I’d sit her on her little potty chair in the bathroom and plop down on the floor next to her with a stack of her favorite Little Golden Books between us. We’d read every one, some of them twice. She loved “Nancy Nurse” and Disney’s “The Rescuers.” My favorite was “Tawny, Scrawny Lion.” We’d sit there and hour or more and later, Greta would go in her pants. Maybe I went too far with the spoiling.


Many times we would “perform” the Rescuers book with Greta starring as the lead character Penny and all of her dolls and stuffed animals cast in supporting rolls. We could do that all afternoon.


VCRs had just come out and that opened new avenues of fun. Lady and the Tramp was one of her favorite movies. When the Tramp would bring Lady to the Italian restaurant and the owner would tell his assistant that the Tramp wanted a plate of spaghetti and meatballs and the assistant would say “But, Tony, dogs a dona talk,” and the owner would respond, “Well, he’s a talkin ta me,” Greta would fall on the floor in hysterical laughter.


Every. Single. Time.


If she’s reading this, she’s probably laughing right now.

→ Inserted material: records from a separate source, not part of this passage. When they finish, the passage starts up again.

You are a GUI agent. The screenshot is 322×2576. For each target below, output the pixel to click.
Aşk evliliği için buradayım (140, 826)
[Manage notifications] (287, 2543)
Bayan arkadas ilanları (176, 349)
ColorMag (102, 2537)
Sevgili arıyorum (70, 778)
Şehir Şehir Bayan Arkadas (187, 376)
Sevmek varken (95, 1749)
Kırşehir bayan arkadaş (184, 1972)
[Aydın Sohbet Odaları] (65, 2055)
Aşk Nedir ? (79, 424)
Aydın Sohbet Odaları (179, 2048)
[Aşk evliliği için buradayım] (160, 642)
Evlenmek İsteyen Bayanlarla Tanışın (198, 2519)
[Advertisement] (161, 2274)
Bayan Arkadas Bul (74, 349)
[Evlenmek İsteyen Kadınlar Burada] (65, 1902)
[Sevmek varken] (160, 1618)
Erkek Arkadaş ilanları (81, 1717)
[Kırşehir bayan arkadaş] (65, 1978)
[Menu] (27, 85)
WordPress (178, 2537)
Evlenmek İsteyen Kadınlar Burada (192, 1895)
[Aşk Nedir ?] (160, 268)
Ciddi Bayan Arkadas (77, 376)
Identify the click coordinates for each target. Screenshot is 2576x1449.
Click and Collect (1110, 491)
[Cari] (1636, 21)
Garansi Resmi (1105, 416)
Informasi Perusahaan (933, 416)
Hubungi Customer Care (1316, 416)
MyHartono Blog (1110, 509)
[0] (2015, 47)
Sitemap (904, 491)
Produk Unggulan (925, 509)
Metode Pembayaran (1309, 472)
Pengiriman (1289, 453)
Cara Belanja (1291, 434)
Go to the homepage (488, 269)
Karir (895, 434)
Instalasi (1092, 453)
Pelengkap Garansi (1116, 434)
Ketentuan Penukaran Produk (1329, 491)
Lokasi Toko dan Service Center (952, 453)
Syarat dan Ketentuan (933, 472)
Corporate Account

She was three-and-a-half when she became a big sister. Michael arrived during the night while she slept. My parents had come to babysit and told me later they had to let her stay up past her bedtime because she was the only one who knew how to operate the remote.


I had presents for her when she awoke: a blue surgical mask (Michael was an 8-month emergency C-section), blue operating room bonnet and blue shoe covers. I made up a story called “The Night Mikey was Born” and she made me tell it over and over. She immediately claimed him as “my” baby and I put on her fanciest dress and took her to the hospital to see him.


By the time she was four I had become adept at braiding her long hair which always had one, single drop of water hanging from its tip when I picked her up at the Y. We’d get a grape soda from the machine and, as long as no one was looking, I was allowed to scoop her up in my arms and carry her to the car.


I could go on and on and — if I haven’t already — bore you all to death. So I guess I’d better stop.


The only reason I got into this is because on Thursday Greta turns 30.


At various stages of her life I used to wish I had the ability to freeze her and not let her grow a single day older. Now, as I try to comprehend how fast these 30 years have gone by, I find myself wishing I could freeze me so I could keep enjoying her another 30 or more.